Aujourd’hui, deux ans et une guerre plus tard, il n’en reste rien ; même le mot a été oublié. La seule chose qui compte, ce sont les « négociations » avec l’Autorité palestinienne, qui, dès le début, ont été une farce. Comme des acteurs sur scène buvant dans des verres vides, toutes les parties prétendent que les négociations continuent. Ils se rencontrent, s’embrassent, sourient, posent pour les photographes, convoquent des groupes de discussion, tiennent des conférences de presse, font des déclarations – et rien, absolument rien, n’en sort réellement. 

Pourquoi cette farce ? Chacun des participants a ses propres raisons : Olmert a besoin d’un agenda pour remplir le vide. George Bush, en fin de mandat, qui ne laisse derrière lui que des ruines dans tous les domaines, veut présenter au moins un résultat, quelque fictif qu’il soit. Le pauvre Mahmoud Abbas, dont la survie politique dépend de sa capacité d’apporter un résultat politique quelconque à son peuple, s’accroche à cette illusion de toute la force qui lui reste. Et ainsi la farce continue.

MAIS SI ON croit que le gouvernement n’a pas de programme et que l’Etat d’Israël n’a pas de programme, on se trompe complètement. Il y a certainement un programme, mais il est caché. Plus précisément : il est inconscient.

Les gens disent que l’idéologie est morte. Cela aussi est une erreur. Il n’y a pas de société sans idéologie, et il n’y a pas d’être humain sans idéologie. Quand il n’y a pas d’idéologie nouvelle, l’ancienne idéologie continue d’opérer. Quand il n’y a pas d’idéologie consciente, il y en a une inconsciente, qui peut être plus puissante – et beaucoup plus dangereuse.

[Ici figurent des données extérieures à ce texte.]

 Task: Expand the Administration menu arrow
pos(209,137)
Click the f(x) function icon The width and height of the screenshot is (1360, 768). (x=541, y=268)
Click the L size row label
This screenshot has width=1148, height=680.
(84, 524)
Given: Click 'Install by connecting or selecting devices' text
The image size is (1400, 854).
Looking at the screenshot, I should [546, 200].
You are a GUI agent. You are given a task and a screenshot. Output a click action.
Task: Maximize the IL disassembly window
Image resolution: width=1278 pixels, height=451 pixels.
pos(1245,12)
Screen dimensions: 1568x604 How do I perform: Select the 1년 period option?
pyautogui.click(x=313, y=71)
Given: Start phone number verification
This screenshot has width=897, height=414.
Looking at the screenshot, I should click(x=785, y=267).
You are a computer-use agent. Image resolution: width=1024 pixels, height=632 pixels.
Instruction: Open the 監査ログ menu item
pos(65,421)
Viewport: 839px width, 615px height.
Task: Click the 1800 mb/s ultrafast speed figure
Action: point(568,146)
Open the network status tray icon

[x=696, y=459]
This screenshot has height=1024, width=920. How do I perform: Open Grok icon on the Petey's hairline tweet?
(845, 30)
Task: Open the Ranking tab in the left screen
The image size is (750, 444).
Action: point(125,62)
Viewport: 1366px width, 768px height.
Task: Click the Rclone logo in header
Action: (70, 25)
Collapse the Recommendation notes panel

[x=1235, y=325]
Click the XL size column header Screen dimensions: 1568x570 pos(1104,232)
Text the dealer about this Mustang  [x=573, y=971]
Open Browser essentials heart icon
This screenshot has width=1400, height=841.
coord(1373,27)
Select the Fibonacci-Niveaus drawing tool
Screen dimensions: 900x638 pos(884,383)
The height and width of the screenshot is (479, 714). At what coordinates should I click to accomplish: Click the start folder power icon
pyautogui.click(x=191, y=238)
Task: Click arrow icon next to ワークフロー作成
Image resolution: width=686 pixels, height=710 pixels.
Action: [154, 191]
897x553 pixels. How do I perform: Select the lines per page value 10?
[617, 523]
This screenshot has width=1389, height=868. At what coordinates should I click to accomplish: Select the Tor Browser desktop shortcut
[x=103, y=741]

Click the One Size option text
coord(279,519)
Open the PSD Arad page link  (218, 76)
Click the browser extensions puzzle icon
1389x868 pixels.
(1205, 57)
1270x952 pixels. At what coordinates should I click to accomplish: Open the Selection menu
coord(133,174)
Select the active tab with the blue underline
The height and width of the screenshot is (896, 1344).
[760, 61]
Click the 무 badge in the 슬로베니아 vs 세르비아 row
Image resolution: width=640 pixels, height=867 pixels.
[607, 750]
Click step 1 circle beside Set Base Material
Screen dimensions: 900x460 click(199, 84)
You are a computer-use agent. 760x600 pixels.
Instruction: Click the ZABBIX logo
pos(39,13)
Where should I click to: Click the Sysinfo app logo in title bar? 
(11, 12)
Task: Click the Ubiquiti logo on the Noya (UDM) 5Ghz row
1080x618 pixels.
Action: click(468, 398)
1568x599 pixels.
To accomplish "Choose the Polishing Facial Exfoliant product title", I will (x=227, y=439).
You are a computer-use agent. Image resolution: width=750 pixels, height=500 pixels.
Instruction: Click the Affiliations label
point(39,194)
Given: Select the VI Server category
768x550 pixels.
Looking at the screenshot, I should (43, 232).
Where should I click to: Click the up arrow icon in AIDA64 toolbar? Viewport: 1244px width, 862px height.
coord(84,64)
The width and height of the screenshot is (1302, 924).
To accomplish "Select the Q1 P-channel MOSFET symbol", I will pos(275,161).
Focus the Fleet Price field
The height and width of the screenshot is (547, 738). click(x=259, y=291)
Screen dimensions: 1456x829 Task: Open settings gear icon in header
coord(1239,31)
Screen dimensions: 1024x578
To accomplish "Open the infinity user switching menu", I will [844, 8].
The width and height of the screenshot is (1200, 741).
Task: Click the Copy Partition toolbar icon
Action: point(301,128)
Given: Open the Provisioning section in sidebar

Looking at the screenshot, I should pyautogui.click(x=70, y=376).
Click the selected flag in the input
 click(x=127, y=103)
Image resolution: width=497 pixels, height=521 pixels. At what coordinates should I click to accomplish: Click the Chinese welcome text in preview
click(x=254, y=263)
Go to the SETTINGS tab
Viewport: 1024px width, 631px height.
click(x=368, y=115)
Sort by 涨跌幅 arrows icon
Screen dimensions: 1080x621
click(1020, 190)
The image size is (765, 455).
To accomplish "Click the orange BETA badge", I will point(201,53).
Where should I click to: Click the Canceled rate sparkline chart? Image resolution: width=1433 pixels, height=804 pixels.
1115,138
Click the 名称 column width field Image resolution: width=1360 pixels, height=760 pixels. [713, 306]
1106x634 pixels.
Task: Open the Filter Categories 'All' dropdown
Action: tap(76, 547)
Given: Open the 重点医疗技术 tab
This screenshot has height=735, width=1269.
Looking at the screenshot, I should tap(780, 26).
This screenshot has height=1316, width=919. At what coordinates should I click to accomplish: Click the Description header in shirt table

Pourquoi ? Une idéologie consciente peut être analysée, critiquée, on peut s’y opposer. Il est beaucoup plus difficile de combattre une idéologie inconsciente, qui dirige le programme sans le dire.

C’est pourquoi il est si important de la localiser, de la mettre en lumière et de l’analyser.

SI VOUS interrogez Olmert, il niera farouchement qu’il n’a pas de programme. Il a un programme parfait : faire la paix (ce que désormais on appelle « statut permanent »). Et pas n’importe quelle paix, mais une paix basée sur « deux Etats pour deux peuples ». Sans une telle paix, a-t-il déclaré, « l’État est fini ».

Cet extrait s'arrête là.